Spitting Caves is a beautiful lookout hidden between two houses up in a ritzy neighborhood. When you step off the path, you find yourself on a huge cliff high above the most blue water I've ever seen. The waves are wild and crash up against the rocks. Water rushes into a cave and is then "spit" out. Every time I go to the spitting caves I am in awe of God's amazing creation.
I found a peaceful spot on the rocks. For a few hours it was just me and Jesus and what a sweet, refreshing time I had with Him. I brought my guitar with me (you should have seen me hauling that thing up a cliff!) and I spent some time praising him through music. I sang out at the top of my lungs as if I was the only person on the island of Hawaii. As I sang praises to God I looked into the ocean and saw 50-100 dolphins leaping right in front of me! I was giddy with excitement and amazement. I opened my Bible and immediately read a verse in Psalm 96 that says, "Let the sea resound and all that is in it." It made me think that even the dolphins were praising the Lord!

I went out there that day seeking discernment about some decisions I need to make about the future. I thought that after a few hours of seeking God I would have a clearer understanding of what I should do. That didn't necessarily happen. But when I left the spitting caves that day, I felt like God has restored to me the joy of my salvation that I so often forget.

I still don't know what I'm going to do next year. I don't know if or where I'll go to seminary. I don't know what kind of job I'll have or who/if I'll marry. But I know Jesus and that's enough for me. I want to have more of those intimate moments with Him- with no distractions.

I want to completely delight myself in Him. He is good and is continuing to amaze me.

My good Chinese friend Nick that I've mentioned before celebrated his 31st birthday on October 25th. On that day, Nick decided to follow Jesus. His joy and zest for Christ is inspiring and encouraging. His charismatic personality will surely bring others to Christ in the future. I am so excited to see where God will lead Nick and Shadow and my other international friends. He is going to use them in ways we could never imagine!
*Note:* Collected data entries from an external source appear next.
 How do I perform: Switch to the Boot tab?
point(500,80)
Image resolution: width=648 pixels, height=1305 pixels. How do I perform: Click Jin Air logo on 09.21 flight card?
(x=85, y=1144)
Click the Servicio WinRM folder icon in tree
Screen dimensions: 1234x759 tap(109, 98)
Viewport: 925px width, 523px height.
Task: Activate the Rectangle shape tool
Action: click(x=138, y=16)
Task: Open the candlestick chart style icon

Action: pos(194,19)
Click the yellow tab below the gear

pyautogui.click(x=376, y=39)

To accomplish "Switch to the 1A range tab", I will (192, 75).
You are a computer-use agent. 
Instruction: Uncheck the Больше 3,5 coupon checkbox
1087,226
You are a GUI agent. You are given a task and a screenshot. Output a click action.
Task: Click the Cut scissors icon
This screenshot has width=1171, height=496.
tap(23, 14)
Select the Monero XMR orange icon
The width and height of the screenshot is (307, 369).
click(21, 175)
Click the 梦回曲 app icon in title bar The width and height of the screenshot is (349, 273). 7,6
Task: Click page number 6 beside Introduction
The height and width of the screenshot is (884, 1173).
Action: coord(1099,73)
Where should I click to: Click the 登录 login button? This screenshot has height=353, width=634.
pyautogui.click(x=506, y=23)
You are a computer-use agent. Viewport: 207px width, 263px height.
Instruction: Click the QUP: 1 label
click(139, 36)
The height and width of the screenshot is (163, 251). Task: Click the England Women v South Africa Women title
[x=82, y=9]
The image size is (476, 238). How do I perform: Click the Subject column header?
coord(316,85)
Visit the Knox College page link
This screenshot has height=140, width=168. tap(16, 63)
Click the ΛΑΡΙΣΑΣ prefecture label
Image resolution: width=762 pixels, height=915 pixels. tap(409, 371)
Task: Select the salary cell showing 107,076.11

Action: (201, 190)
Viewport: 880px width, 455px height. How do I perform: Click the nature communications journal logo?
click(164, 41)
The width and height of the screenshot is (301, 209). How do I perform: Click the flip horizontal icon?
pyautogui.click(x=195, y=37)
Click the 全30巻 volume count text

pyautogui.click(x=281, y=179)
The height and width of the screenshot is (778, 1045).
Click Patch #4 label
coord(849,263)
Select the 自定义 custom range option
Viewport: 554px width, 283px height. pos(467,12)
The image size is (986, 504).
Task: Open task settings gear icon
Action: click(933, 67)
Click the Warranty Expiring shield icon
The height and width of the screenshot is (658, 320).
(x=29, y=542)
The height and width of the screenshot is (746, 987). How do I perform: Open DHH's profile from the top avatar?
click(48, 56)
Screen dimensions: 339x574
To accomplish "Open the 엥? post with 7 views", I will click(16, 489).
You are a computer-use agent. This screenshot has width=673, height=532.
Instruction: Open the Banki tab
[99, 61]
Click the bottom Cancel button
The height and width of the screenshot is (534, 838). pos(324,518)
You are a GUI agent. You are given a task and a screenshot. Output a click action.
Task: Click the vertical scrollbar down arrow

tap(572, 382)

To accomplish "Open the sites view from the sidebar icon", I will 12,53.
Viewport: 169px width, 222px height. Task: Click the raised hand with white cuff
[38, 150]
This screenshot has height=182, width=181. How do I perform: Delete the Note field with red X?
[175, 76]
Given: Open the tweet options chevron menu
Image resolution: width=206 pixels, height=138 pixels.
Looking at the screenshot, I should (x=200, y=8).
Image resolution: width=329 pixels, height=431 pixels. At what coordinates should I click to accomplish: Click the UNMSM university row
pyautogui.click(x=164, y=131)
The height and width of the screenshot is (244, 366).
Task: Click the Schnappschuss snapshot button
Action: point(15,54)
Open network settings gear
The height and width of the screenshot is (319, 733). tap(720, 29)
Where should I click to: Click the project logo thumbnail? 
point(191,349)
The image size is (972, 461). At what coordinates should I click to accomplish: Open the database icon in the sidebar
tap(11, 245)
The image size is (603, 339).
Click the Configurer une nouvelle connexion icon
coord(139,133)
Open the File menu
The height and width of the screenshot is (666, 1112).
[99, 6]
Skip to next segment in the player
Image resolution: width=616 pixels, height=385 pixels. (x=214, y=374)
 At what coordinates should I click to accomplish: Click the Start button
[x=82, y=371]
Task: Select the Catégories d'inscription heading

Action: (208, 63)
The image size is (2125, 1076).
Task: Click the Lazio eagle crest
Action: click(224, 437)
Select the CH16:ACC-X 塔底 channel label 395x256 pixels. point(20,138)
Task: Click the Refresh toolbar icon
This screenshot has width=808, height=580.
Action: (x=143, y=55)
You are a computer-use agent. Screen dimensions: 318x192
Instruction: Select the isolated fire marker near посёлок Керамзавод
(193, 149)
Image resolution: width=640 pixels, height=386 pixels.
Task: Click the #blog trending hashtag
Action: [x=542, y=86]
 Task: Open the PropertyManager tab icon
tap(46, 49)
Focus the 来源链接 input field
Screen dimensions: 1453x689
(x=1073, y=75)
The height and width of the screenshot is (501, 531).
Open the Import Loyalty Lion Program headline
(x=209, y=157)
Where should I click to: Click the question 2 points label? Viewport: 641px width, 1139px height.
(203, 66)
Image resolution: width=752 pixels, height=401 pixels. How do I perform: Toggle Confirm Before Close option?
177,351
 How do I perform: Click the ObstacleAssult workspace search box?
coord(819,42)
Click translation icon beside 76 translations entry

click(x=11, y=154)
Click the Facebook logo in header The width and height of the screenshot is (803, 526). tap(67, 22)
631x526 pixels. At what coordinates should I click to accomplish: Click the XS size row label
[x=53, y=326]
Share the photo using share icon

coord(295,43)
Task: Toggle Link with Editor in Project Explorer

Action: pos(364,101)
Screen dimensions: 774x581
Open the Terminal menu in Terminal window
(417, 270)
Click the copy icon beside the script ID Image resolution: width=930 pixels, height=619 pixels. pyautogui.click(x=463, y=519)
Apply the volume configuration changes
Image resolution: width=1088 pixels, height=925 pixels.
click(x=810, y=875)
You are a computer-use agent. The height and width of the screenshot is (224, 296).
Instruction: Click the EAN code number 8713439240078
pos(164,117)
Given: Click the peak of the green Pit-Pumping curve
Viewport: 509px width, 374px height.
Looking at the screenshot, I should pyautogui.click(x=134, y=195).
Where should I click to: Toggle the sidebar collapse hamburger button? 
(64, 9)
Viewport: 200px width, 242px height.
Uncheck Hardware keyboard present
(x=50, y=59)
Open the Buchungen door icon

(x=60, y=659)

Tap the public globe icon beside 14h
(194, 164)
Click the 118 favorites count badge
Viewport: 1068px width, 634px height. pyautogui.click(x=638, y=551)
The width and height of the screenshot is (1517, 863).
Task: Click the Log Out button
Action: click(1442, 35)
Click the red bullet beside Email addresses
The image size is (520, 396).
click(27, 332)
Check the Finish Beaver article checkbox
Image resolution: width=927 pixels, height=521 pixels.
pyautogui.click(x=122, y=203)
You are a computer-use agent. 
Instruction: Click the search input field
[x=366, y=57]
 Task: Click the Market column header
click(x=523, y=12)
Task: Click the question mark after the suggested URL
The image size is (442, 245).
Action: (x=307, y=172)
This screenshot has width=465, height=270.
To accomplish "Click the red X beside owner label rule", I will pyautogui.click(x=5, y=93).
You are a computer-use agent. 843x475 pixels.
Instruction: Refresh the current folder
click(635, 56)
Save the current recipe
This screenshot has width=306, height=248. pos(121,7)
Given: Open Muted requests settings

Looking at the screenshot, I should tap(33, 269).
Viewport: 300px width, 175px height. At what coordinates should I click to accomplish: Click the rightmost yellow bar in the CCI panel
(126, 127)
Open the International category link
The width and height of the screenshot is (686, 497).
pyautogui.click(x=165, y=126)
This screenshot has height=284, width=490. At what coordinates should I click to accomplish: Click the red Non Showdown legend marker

My time here in Hawaii is quickly passing by. I've been here 3.5 months and only have a little over a month before I come home for Christmas. I will be very excited to see family and friends when I come back to the mainland, but God has given me contentment in being far away from everyone and everything that was comfortable for me. I'm a work in progress, changing each day to become more like Christ. At least that's what I hope God will do in me.

Aloha friends. Thank you for your prayers and encouragement.